I'd been concerned that both my parents would feel I was blaming them in the essay, or claiming that they should have done something different in those trying circumstances. My mom seemed to see this wasn't the case. It led to an interesting discussion of our family's lush emergency medical history. Are all families so accident-prone as mine? I found that many of my earliest memories are of accidents or small humiliations. My earliest memory of all is when my sister was going to first grade and the school bus driver drove the bus up to our house for her to see it -- I was so excited that I barfed on the bus floor. I had just turned three. I remember only how embarrassed I was.

I'm in no way claiming a horrific childhood, only observing how the yucky stuff tends to stay with you even when overshadowed by an overwhelming measure of goodness. My mom pointed out that on the day she fell and broke her tailbone (an enduring and terrible memory for me -- and her), we were walking happily along a stream that ran near our house. Sadly, that nice moment failed to make it into my mind's scrapbook. The slot where that mental image should go is occupied by the less pleasant memory of seeing her injure herself and not being able to do anything about it.

My dad, too, emailed and indicated that the entry brought back a lot of memories. But he didn't seem bothered by my account of them, and was very complimentary about my decision to go back to volunteering at an ambulance. It might be strange for both of them to think that something I feel passionately about now was nourished in part by those accidental moments in our shared past, the exact incidents we might most want to forget.
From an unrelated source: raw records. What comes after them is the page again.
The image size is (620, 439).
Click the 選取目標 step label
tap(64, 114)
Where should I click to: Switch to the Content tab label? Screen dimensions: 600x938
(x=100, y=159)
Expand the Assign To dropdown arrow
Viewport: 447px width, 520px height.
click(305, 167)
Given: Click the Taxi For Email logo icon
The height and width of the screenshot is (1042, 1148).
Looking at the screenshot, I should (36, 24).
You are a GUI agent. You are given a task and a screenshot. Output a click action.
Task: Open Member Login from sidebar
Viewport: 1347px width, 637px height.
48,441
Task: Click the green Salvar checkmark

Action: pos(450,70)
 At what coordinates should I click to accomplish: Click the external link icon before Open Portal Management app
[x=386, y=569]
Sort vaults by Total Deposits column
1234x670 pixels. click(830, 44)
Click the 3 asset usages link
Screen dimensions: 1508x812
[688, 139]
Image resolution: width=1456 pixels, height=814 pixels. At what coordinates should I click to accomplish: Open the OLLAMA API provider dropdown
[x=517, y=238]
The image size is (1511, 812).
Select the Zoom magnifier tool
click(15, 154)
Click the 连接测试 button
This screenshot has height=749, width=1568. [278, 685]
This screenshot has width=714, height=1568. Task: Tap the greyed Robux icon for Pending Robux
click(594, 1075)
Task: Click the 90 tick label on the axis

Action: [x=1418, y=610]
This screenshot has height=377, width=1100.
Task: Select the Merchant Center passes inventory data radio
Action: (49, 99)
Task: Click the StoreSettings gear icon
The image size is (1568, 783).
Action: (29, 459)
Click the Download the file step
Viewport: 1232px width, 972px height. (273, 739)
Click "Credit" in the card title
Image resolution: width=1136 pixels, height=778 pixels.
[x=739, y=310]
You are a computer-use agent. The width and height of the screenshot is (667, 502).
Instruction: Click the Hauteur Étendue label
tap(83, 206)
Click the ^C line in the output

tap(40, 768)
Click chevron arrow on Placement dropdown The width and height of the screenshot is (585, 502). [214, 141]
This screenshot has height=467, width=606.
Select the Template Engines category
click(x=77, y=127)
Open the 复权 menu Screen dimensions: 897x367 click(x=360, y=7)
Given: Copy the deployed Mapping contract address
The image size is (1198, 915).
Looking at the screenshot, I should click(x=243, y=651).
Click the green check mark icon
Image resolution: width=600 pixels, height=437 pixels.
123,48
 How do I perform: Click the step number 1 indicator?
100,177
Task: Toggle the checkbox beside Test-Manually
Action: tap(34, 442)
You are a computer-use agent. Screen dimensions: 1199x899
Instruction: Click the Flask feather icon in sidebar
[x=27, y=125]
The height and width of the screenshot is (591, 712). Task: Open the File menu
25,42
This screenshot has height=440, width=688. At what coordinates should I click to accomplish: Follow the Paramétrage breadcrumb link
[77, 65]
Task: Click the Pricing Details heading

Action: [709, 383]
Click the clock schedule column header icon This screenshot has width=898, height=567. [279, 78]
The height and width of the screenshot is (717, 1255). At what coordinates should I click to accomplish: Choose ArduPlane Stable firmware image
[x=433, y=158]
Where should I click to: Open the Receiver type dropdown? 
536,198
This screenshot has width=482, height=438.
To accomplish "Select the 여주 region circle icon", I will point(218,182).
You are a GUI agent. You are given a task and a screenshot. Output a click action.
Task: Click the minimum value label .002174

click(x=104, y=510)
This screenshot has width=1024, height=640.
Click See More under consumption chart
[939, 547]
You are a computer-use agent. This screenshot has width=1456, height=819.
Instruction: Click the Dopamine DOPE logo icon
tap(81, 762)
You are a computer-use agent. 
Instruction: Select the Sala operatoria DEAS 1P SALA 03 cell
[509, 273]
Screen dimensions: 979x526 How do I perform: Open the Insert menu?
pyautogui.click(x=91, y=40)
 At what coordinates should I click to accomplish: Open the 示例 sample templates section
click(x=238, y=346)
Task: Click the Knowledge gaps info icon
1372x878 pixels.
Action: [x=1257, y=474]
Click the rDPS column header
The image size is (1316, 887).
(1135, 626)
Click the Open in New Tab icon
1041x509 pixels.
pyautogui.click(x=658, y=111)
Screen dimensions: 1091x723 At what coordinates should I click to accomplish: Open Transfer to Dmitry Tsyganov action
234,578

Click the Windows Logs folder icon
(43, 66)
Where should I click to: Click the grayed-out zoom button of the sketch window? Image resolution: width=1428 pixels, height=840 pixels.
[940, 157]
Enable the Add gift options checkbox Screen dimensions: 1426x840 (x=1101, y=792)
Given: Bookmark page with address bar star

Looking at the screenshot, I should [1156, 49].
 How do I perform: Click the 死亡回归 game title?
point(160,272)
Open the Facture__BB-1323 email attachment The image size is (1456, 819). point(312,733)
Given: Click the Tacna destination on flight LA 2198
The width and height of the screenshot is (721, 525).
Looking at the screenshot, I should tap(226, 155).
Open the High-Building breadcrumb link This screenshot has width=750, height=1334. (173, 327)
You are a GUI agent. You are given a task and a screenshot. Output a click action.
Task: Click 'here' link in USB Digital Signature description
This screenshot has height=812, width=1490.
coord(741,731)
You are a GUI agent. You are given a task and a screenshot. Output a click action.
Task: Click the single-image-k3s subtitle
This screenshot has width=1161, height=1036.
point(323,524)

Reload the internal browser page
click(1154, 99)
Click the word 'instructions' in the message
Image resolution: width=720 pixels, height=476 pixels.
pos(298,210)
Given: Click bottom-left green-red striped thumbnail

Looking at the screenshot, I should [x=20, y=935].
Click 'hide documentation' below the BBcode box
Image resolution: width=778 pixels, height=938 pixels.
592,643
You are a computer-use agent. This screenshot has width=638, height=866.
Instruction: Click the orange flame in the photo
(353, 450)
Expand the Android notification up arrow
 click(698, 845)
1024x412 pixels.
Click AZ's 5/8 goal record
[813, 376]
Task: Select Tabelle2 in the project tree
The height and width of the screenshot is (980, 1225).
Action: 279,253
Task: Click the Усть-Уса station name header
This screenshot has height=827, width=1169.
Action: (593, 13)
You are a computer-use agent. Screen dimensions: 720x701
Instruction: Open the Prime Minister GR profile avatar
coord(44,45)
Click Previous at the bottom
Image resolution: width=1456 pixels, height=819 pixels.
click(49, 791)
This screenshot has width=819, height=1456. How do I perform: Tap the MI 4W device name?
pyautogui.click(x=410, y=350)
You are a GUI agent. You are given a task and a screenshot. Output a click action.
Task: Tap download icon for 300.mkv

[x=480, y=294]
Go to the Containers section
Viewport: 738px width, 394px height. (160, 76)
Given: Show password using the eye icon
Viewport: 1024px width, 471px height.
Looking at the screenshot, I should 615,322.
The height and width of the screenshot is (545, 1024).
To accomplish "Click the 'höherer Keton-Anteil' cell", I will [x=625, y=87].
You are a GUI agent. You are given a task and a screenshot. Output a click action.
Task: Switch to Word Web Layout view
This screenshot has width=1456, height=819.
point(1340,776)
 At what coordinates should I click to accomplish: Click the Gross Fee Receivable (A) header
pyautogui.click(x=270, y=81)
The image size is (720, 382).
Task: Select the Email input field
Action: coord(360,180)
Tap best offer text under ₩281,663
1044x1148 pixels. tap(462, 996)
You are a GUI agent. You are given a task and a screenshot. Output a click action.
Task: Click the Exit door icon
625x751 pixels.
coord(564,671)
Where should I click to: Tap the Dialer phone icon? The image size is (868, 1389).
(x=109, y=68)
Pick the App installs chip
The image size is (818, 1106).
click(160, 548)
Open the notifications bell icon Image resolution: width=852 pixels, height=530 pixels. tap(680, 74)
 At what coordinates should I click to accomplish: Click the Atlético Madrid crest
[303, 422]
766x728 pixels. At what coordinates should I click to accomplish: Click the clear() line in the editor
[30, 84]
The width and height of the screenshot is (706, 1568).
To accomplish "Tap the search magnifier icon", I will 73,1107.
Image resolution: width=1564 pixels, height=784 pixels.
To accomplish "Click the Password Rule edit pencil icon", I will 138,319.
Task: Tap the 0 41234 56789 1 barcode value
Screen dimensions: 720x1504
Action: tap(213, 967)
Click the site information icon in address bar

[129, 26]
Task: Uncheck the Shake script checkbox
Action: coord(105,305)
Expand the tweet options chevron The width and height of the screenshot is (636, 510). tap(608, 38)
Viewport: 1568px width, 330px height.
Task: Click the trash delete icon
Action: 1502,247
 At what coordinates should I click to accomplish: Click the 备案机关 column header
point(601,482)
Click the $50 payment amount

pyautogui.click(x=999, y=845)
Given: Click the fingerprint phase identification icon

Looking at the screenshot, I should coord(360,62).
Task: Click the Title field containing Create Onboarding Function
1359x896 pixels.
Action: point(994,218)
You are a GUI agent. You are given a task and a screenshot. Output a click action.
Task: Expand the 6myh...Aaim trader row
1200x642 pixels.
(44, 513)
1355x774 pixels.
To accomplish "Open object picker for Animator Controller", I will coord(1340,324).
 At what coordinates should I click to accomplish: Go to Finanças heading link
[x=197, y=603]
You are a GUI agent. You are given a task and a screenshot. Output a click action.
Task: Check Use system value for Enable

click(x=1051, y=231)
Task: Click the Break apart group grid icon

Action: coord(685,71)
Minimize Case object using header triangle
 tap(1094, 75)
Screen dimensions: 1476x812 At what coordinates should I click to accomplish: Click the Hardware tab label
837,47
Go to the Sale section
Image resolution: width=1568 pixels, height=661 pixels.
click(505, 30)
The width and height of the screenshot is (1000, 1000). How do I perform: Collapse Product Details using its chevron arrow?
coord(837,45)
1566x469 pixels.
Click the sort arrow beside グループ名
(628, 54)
It's so therapy to claim that we savor our cars and guns because we're sick of a childhood mental tape that replays the moments we were most powerless over our world. I certainly don't feel like my every behavior is prompted by an internal program that went online, read-only, by the time I was ten. There are a few things that have happened since then, like having sex, that figure prominently into my decision-making. But I believe there is an element of childish desperation in our persistent efforts to remake the world and insure that we'll always be in the driver's seat. If there's no enduring Parent to tell us that everything's under control, cars and courts and fists can easily become the means by which we assure ourselves that we aren't totally helpless.